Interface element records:
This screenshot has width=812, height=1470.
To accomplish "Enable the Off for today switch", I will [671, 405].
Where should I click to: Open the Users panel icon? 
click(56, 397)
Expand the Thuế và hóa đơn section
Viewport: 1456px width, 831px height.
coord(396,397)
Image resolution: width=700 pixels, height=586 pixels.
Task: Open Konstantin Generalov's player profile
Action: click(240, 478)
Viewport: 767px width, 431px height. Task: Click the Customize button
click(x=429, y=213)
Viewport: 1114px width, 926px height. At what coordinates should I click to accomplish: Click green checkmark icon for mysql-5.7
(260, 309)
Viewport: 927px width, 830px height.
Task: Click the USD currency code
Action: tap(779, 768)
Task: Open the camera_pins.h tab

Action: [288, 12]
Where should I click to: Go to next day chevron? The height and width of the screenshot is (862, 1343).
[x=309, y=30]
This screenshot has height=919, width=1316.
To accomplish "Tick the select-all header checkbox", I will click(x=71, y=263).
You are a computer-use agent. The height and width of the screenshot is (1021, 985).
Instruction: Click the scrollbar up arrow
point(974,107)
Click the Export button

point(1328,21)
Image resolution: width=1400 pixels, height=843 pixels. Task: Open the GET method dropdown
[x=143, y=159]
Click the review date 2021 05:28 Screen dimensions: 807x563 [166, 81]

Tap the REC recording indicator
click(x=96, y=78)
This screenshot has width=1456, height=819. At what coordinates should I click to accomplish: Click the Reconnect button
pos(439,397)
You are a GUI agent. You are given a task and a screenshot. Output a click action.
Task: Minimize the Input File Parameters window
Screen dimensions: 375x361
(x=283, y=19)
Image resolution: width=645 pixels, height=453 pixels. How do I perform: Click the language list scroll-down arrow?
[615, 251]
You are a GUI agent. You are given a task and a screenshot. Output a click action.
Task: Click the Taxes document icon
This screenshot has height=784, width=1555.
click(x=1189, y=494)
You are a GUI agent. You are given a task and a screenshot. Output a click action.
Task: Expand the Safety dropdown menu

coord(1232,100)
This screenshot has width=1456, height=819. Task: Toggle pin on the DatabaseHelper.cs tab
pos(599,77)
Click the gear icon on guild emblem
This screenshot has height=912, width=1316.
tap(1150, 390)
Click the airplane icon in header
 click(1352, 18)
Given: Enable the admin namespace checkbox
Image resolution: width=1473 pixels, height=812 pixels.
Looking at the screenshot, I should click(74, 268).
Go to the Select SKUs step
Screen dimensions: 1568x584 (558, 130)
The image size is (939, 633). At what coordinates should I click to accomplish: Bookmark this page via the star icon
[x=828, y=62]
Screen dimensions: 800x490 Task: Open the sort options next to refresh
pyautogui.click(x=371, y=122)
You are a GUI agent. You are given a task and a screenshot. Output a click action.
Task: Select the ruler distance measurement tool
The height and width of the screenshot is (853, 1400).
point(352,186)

Problem: Rewrite the listing above so that each "GUI agent" becomes "screen assistant", leaving everything else as it is.

Complete answer:
This screenshot has width=812, height=1470.
To accomplish "Enable the Off for today switch", I will [671, 405].
Where should I click to: Open the Users panel icon? 
click(56, 397)
Expand the Thuế và hóa đơn section
Viewport: 1456px width, 831px height.
coord(396,397)
Image resolution: width=700 pixels, height=586 pixels.
Task: Open Konstantin Generalov's player profile
Action: click(240, 478)
Viewport: 767px width, 431px height. Task: Click the Customize button
click(x=429, y=213)
Viewport: 1114px width, 926px height. At what coordinates should I click to accomplish: Click green checkmark icon for mysql-5.7
(260, 309)
Viewport: 927px width, 830px height.
Task: Click the USD currency code
Action: tap(779, 768)
Task: Open the camera_pins.h tab

Action: [288, 12]
Where should I click to: Go to next day chevron? The height and width of the screenshot is (862, 1343).
[x=309, y=30]
This screenshot has height=919, width=1316.
To accomplish "Tick the select-all header checkbox", I will click(x=71, y=263).
You are a computer-use agent. The height and width of the screenshot is (1021, 985).
Instruction: Click the scrollbar up arrow
point(974,107)
Click the Export button

point(1328,21)
Image resolution: width=1400 pixels, height=843 pixels. Task: Open the GET method dropdown
[x=143, y=159]
Click the review date 2021 05:28 Screen dimensions: 807x563 [166, 81]

Tap the REC recording indicator
click(x=96, y=78)
This screenshot has width=1456, height=819. At what coordinates should I click to accomplish: Click the Reconnect button
pos(439,397)
You are a screen assistant. You are given a task and a screenshot. Output a click action.
Task: Minimize the Input File Parameters window
Screen dimensions: 375x361
(x=283, y=19)
Image resolution: width=645 pixels, height=453 pixels. How do I perform: Click the language list scroll-down arrow?
[615, 251]
You are a screen assistant. You are given a task and a screenshot. Output a click action.
Task: Click the Taxes document icon
This screenshot has height=784, width=1555.
click(x=1189, y=494)
You are a screen assistant. You are given a task and a screenshot. Output a click action.
Task: Expand the Safety dropdown menu

coord(1232,100)
This screenshot has width=1456, height=819. Task: Toggle pin on the DatabaseHelper.cs tab
pos(599,77)
Click the gear icon on guild emblem
This screenshot has height=912, width=1316.
tap(1150, 390)
Click the airplane icon in header
 click(1352, 18)
Given: Enable the admin namespace checkbox
Image resolution: width=1473 pixels, height=812 pixels.
Looking at the screenshot, I should click(74, 268).
Go to the Select SKUs step
Screen dimensions: 1568x584 (558, 130)
The image size is (939, 633). At what coordinates should I click to accomplish: Bookmark this page via the star icon
[x=828, y=62]
Screen dimensions: 800x490 Task: Open the sort options next to refresh
pyautogui.click(x=371, y=122)
You are a screen assistant. You are given a task and a screenshot. Output a click action.
Task: Select the ruler distance measurement tool
The height and width of the screenshot is (853, 1400).
point(352,186)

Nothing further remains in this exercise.